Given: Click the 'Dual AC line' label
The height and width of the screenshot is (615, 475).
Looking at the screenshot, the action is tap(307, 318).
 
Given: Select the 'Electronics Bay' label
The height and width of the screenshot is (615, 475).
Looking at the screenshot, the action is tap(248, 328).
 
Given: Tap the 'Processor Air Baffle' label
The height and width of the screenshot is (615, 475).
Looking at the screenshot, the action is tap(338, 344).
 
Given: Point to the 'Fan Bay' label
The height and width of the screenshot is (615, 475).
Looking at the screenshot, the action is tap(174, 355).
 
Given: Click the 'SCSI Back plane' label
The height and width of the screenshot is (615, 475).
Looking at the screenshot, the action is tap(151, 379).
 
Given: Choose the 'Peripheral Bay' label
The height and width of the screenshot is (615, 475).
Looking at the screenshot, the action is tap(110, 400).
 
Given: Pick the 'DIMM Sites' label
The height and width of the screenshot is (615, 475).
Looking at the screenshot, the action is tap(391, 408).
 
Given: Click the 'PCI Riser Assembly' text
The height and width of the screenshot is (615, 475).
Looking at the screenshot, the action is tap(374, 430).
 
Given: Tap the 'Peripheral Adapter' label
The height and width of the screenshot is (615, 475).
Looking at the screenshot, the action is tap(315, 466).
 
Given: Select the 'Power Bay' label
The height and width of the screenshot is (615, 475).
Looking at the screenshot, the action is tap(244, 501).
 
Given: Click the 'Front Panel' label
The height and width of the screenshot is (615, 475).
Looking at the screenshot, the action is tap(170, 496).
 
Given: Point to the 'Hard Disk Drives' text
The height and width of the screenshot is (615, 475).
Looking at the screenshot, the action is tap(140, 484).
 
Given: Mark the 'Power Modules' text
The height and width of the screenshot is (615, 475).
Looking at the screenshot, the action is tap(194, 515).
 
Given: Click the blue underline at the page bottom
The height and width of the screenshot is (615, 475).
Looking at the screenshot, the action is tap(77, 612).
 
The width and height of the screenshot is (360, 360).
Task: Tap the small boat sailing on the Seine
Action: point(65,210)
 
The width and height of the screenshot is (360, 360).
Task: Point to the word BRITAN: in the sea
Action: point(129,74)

────

_THE TASK_. Count the lines in the rows above that contain the string "Power", matching case exactly. Reply with the number only.

_WRITTEN SOLUTION_. 2